Task directions:
Print the lines that run from the line with "Image resolution: width=989" to the line with "Given: Click the", keeping both end lines, exactly as they appear in the entries below, and nothing else.

Extracted information:

==================================================

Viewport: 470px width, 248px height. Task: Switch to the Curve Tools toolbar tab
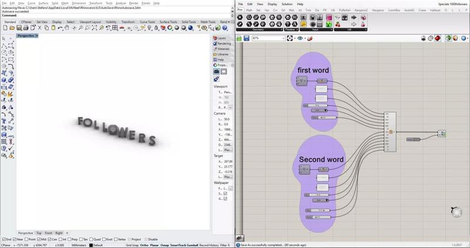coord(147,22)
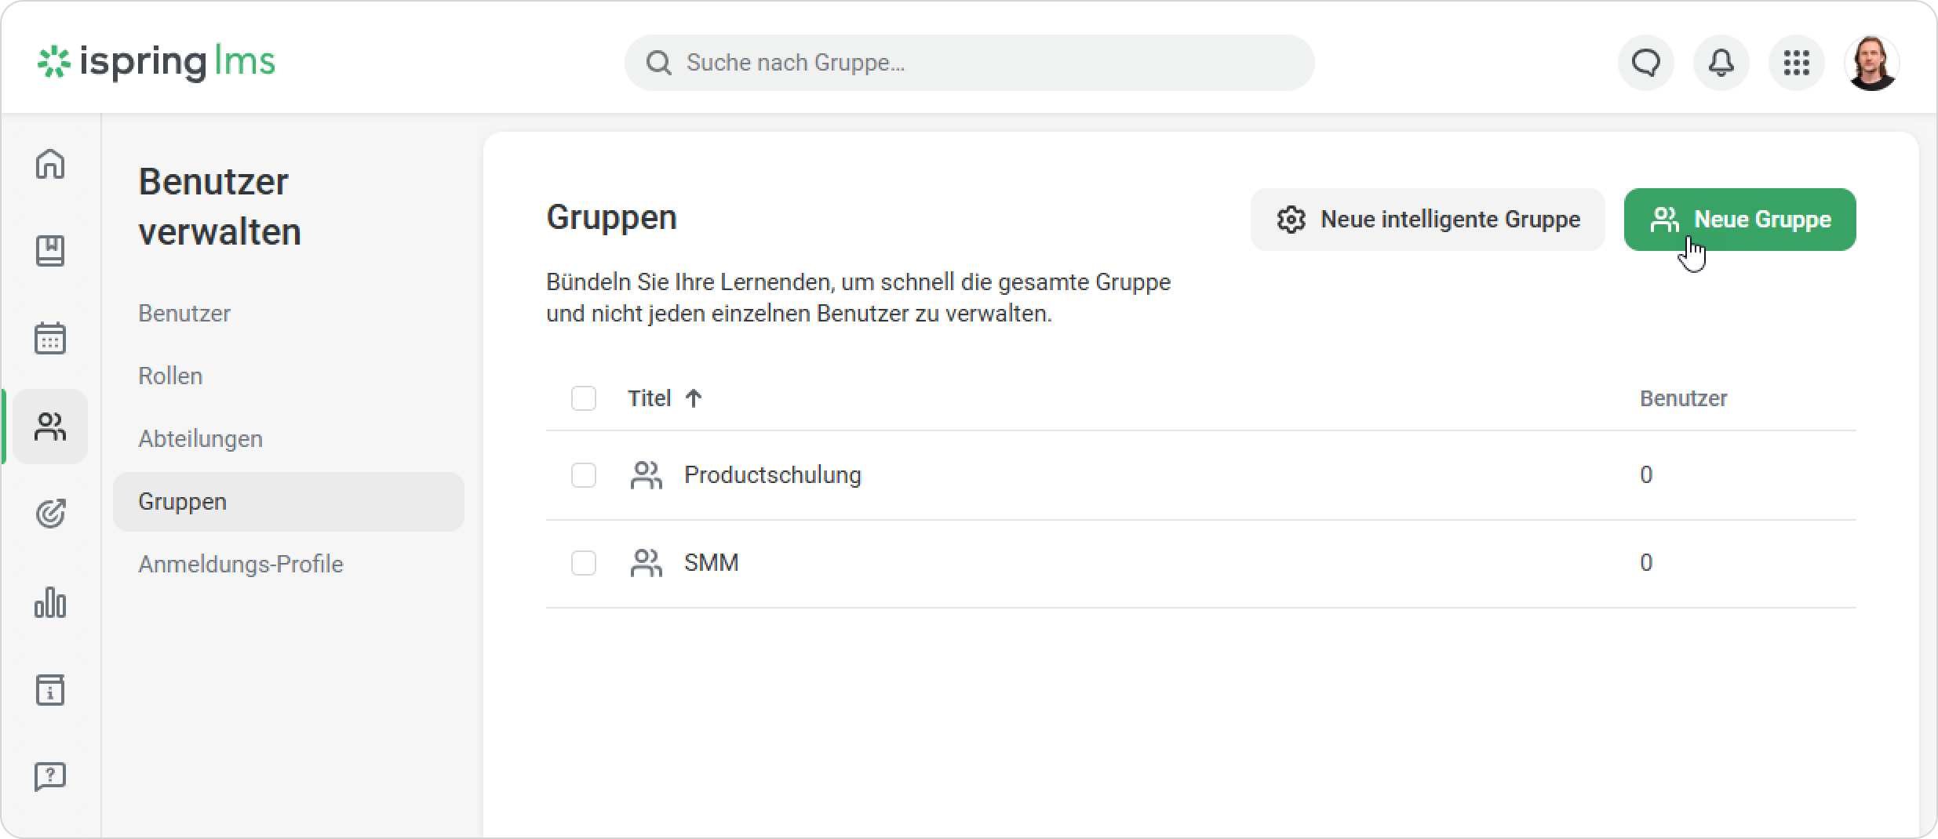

==================================================

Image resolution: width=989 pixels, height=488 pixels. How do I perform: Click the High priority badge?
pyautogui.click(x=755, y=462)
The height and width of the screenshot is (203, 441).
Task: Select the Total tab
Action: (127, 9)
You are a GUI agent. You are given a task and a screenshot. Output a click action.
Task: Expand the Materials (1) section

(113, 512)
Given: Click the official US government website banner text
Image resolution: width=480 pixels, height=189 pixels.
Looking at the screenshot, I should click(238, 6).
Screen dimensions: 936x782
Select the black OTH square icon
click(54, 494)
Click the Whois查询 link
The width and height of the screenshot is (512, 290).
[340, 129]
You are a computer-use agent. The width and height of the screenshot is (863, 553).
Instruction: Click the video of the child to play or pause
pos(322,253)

==================================================

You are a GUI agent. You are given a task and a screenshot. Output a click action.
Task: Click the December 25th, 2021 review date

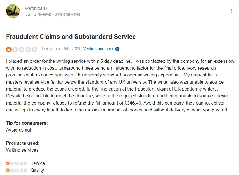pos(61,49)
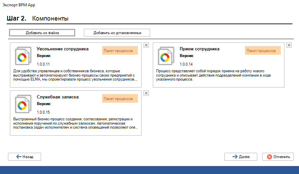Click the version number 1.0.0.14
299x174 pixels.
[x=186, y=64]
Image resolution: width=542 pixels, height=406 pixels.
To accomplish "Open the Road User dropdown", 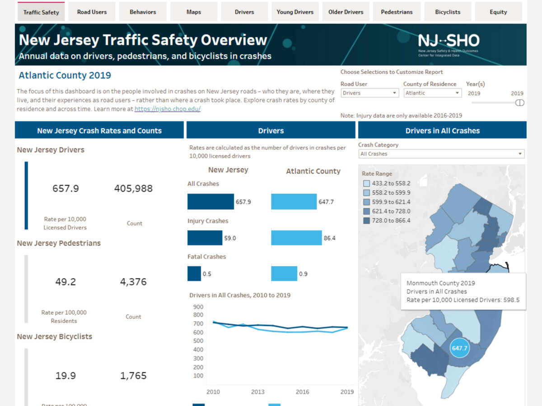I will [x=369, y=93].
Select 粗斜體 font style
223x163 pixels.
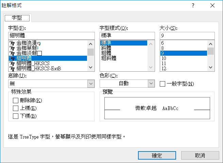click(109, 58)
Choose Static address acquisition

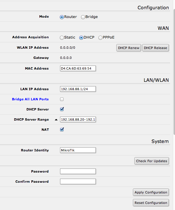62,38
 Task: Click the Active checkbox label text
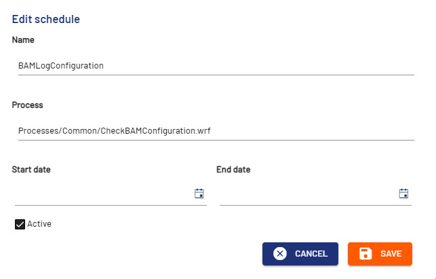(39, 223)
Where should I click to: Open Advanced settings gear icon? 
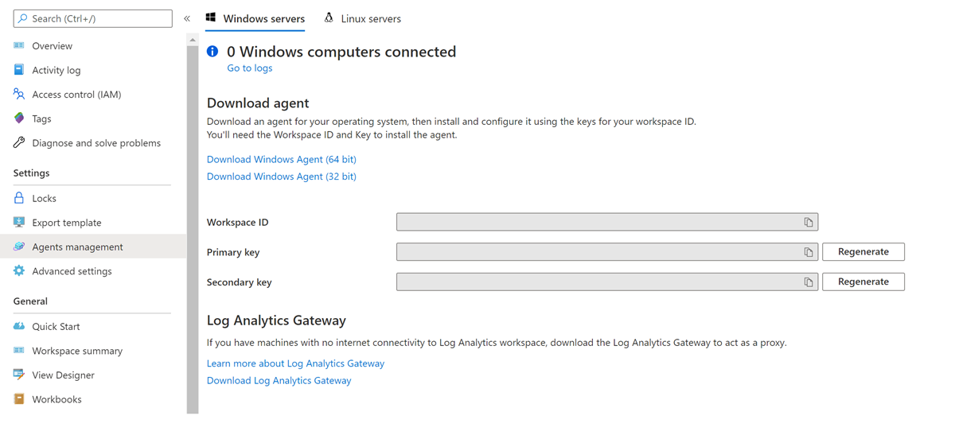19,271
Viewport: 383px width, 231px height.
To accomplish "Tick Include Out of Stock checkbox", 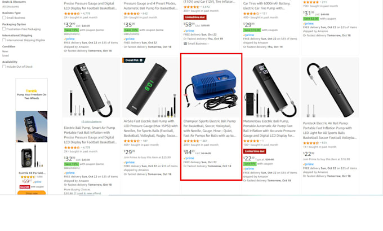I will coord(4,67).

==================================================

Your response:
Image resolution: width=989 pixels, height=488 pixels. How do I perform: Click the High priority badge?
pyautogui.click(x=755, y=462)
The height and width of the screenshot is (203, 441).
Task: Select the Total tab
Action: (127, 9)
You are a GUI agent. You are given a task and a screenshot. Output a click action.
Task: Expand the Materials (1) section

(113, 512)
Given: Click the official US government website banner text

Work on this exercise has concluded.